Mit dem Handörgeli nach Afrika: Am Unteregger Maskenball treffen Zebras auf Schweizer Volksmusik

Der alljährliche Maskenball in Untereggen fand unter dem Motto «Hakuna Matata» statt und lockte viele Besucher an. Organisiert hat die Veranstaltung die Landjugend St.Gallen-Bodensee.

Lena Müntener
Drucken
Teilen
Mit Bast und Knochen - nicht frei von Klischees wurden die Fasnachtskostüme am Unteregger Maskenball ausgesucht.

Mit Bast und Knochen - nicht frei von Klischees wurden die Fasnachtskostüme am Unteregger Maskenball ausgesucht.

Lena Müntener

Sich einmal im Jahr gehen lassen, dafür steht die fünfte Jahreszeit. Um 21.30 Uhr ist die Party schon voll im Gange. Luft-Zebras hängen von der Decke herunter und die Dekoration lässt ein Savannengefühl aufkommen. «Ich bin schon das siebte Mal hier», sagt eine junge Frau, verkleidet als Rangerin, beim Eingang mit einem Feldstecher in der Hand. Zu viert sind sie unterwegs und einheitlich verkleidet. Ihr Begleiter erzählt:

«Wir beginnen schon nach Motto-Bekanntgabe zu überlegen, wie wir uns verkleiden werden.»

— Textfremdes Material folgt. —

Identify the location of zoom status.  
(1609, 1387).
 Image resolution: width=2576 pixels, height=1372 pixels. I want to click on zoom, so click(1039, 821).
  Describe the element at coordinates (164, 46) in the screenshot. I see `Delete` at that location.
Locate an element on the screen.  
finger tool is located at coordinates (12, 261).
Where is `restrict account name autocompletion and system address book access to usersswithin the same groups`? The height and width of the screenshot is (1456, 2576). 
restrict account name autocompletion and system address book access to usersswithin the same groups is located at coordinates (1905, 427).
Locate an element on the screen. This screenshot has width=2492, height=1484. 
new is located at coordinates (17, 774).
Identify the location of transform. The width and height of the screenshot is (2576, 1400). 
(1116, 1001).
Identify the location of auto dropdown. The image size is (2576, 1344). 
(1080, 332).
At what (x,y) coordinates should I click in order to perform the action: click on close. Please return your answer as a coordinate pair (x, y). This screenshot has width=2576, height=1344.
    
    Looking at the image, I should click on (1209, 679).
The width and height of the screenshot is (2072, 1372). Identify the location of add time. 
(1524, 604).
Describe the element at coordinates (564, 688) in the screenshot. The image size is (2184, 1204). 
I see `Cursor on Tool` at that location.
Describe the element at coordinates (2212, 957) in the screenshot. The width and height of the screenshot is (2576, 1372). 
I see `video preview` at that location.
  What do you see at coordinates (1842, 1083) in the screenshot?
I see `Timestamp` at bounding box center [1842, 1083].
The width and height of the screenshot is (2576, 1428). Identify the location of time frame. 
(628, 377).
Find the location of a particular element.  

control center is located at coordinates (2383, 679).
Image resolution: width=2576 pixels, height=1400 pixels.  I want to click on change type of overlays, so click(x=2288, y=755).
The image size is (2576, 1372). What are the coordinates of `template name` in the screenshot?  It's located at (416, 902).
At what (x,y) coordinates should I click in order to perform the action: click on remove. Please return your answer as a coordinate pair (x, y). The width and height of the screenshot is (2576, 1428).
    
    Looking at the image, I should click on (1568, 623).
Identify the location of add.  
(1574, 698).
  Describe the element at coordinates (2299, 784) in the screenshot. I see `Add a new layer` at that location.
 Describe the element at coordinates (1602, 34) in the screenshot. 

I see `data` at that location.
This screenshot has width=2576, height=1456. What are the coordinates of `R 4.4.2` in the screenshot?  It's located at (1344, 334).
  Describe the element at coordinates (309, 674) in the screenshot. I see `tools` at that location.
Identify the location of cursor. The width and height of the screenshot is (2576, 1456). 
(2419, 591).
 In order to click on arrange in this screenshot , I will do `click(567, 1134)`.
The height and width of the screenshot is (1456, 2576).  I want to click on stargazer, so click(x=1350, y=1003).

Das Motto wird jedes Jahr pünktlich zum Fasnachtsbeginn am 11.November veröffentlicht und vom Organisationskomitee, das sich aus Mitgliedern der Landjugend zusammensetzt, bestimmt.

Jeder kennt hier jeden

Der jährliche Maskenball gleiche mehr einem Dorffest als einer Fasnacht, meint OK-Präsidentin Rebecca Streule. «Es ist ein schöner Anlass für das Dorf, damit alle zusammenkommen.» Auch ein Besucher, der sich in ein mittelalterliches Kostüm gesteckt hat, teilt diese Meinung. «Die Guggenmusik ist für mich nebensächlich. Man sieht so viele bekannte Gesichter.»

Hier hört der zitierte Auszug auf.